## DATA FOR THIS EXERCISE:
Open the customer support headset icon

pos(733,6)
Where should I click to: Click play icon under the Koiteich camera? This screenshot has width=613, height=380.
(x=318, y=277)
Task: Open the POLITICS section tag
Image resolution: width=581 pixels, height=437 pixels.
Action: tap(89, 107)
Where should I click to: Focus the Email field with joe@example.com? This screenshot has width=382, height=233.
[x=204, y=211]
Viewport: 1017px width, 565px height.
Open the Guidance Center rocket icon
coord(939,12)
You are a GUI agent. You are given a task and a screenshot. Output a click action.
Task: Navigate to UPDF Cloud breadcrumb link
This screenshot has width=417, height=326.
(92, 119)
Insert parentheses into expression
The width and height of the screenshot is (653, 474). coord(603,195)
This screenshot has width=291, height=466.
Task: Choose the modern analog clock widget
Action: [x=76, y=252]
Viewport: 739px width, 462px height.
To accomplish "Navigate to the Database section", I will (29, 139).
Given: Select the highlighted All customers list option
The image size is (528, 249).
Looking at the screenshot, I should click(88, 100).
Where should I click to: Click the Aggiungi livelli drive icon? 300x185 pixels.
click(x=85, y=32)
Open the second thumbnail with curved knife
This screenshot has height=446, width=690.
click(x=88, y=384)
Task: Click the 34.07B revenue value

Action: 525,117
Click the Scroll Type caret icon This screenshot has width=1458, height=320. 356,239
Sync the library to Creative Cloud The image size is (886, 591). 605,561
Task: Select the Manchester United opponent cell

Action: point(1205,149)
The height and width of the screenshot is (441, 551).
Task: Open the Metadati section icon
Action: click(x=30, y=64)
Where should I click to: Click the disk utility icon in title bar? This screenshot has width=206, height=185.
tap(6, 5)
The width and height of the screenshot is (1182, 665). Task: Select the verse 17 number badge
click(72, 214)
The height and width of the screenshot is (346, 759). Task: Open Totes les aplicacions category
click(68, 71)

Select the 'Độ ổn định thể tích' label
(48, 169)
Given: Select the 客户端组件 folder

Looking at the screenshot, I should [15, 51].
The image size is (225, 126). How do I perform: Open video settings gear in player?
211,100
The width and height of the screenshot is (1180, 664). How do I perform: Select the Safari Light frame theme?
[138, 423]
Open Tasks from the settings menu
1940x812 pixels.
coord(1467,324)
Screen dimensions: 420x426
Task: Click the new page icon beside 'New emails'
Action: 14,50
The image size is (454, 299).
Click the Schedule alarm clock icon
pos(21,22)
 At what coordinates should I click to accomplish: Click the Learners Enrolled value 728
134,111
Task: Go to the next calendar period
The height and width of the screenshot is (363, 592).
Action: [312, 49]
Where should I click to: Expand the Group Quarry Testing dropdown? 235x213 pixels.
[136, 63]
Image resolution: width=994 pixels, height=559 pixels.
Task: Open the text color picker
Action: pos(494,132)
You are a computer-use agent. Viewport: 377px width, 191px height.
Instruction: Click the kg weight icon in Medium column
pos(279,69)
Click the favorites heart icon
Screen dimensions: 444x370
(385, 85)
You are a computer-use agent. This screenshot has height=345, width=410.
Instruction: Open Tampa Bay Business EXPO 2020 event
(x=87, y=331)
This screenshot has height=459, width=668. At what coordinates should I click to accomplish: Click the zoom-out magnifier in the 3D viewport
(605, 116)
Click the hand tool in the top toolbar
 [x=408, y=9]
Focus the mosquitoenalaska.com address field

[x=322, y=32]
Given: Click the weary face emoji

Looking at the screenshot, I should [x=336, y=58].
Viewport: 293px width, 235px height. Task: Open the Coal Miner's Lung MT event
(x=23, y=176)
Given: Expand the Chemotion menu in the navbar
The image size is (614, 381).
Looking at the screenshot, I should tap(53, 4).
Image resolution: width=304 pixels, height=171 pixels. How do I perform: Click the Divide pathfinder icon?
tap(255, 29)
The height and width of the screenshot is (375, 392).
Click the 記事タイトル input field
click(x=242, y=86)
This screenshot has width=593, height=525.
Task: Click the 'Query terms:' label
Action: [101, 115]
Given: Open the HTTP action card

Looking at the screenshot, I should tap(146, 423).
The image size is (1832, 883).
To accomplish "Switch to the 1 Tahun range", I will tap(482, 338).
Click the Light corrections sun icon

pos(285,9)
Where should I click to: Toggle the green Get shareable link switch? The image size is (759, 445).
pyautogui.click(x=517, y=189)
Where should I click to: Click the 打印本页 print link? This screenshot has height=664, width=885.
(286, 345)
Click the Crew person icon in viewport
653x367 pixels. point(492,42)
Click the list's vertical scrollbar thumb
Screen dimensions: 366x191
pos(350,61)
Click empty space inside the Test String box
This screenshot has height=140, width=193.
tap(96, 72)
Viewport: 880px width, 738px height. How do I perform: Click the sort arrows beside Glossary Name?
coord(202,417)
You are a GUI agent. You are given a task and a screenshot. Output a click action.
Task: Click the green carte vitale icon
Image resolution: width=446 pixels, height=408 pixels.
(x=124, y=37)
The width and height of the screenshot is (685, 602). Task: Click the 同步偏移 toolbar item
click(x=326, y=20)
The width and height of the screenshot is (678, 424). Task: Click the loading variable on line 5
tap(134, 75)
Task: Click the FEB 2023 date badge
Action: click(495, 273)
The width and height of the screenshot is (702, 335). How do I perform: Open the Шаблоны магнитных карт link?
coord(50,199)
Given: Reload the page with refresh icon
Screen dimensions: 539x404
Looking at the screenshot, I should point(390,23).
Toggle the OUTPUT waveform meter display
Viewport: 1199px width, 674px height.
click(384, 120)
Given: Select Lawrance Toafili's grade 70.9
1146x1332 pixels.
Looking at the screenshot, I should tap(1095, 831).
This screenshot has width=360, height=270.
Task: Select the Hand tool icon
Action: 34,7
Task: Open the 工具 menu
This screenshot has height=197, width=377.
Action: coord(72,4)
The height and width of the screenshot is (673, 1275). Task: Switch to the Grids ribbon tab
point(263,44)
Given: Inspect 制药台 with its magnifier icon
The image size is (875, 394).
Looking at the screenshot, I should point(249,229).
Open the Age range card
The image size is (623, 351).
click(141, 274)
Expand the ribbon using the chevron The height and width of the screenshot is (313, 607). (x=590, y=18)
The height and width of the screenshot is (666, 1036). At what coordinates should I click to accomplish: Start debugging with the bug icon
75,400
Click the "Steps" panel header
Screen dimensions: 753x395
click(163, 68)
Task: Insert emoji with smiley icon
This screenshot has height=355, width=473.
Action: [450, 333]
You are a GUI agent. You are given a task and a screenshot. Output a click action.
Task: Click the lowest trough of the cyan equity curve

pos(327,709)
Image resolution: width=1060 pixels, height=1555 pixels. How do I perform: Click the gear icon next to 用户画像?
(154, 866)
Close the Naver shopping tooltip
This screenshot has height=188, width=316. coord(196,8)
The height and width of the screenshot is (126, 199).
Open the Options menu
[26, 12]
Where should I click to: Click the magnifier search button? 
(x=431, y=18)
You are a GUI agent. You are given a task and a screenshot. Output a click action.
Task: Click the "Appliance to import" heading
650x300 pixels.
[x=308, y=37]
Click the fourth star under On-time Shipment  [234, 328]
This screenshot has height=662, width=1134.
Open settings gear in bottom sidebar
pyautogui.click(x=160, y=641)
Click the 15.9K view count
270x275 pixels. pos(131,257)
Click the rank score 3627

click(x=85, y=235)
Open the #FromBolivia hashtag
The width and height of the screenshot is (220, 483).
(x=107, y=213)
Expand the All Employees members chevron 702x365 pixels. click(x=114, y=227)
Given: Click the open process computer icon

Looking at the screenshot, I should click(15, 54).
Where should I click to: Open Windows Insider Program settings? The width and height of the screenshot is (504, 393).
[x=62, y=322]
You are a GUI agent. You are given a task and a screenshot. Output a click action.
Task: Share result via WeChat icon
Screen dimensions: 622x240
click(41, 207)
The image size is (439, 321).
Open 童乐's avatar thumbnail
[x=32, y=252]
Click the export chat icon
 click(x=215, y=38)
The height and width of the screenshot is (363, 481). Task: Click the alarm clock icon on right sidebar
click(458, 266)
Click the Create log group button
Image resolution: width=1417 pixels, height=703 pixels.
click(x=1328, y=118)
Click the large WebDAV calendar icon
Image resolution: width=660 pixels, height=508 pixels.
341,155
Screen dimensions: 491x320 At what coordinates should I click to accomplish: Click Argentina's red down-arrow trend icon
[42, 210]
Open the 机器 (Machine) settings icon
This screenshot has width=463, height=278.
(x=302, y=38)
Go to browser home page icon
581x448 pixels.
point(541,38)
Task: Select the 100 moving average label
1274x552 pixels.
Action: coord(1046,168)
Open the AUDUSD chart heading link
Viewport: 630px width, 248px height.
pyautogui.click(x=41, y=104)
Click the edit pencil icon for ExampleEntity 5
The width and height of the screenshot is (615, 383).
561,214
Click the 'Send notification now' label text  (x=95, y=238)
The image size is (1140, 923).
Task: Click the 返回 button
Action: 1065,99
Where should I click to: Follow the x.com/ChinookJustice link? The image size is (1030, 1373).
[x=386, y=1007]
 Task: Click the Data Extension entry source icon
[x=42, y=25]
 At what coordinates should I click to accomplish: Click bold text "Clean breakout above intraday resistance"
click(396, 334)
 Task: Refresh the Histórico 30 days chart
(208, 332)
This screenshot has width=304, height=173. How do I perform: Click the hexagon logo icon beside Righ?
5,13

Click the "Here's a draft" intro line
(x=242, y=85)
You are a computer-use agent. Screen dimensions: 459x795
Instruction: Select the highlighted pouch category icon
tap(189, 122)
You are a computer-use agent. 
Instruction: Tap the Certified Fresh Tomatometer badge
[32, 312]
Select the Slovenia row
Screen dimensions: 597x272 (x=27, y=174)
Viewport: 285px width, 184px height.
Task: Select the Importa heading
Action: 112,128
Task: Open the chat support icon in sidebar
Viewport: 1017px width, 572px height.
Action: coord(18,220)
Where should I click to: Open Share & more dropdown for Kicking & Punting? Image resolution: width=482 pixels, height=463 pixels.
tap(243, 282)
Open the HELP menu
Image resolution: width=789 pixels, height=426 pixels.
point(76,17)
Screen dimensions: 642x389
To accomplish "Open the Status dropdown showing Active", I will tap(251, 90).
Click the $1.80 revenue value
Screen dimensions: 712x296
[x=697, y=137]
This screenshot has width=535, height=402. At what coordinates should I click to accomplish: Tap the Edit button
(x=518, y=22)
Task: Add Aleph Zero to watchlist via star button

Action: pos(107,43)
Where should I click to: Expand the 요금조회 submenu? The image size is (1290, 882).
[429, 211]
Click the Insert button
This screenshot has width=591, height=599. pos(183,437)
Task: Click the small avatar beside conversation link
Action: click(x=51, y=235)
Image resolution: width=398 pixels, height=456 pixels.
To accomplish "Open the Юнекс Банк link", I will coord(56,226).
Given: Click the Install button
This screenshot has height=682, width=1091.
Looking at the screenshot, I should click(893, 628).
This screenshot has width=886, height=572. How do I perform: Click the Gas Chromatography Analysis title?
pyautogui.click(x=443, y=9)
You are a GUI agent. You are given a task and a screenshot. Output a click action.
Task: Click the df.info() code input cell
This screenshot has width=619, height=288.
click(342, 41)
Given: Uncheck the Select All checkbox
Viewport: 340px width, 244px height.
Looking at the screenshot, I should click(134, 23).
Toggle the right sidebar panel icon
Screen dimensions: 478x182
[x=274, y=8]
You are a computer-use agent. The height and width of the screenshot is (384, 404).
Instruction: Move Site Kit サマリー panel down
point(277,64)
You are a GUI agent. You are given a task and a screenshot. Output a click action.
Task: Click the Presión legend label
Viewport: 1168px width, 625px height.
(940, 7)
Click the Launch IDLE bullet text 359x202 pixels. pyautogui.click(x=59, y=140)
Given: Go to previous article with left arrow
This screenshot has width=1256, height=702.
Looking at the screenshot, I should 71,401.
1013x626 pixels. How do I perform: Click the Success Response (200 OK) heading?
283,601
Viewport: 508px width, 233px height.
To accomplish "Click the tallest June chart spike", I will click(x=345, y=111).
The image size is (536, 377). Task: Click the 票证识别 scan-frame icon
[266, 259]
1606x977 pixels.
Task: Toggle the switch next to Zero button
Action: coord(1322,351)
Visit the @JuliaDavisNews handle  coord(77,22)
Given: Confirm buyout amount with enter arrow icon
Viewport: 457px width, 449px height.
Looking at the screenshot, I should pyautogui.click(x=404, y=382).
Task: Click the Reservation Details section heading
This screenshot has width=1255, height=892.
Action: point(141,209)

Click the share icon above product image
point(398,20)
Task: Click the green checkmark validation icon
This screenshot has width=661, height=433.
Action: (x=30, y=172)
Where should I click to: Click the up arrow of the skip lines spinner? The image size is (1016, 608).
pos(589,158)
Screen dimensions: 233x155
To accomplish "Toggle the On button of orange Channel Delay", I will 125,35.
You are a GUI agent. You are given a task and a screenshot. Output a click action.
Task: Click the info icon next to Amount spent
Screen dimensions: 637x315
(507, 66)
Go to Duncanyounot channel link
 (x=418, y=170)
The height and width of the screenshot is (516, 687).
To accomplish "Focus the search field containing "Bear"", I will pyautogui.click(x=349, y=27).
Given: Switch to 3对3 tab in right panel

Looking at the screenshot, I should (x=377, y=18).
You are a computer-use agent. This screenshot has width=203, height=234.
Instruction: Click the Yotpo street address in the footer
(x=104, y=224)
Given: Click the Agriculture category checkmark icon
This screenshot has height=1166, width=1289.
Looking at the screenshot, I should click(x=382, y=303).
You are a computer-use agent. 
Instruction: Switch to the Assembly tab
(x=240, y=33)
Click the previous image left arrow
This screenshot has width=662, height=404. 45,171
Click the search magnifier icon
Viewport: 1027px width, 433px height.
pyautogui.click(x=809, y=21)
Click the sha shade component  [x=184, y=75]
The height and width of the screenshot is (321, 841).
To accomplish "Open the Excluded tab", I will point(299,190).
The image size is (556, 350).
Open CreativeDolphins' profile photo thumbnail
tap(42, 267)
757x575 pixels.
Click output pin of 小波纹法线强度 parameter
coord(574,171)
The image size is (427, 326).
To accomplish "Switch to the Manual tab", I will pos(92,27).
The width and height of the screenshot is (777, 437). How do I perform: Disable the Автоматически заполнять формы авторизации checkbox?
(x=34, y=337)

## PROBLEM:
Would you please repeat exactly the lines above, starting at the line with "Image resolution: width=581" and stopping at the line with "Task: Navigate to UPDF Cloud breadcrumb link", both included?

## REPLY:
Image resolution: width=581 pixels, height=437 pixels.
Action: tap(89, 107)
Where should I click to: Focus the Email field with joe@example.com? This screenshot has width=382, height=233.
[x=204, y=211]
Viewport: 1017px width, 565px height.
Open the Guidance Center rocket icon
coord(939,12)
You are a GUI agent. You are given a task and a screenshot. Output a click action.
Task: Navigate to UPDF Cloud breadcrumb link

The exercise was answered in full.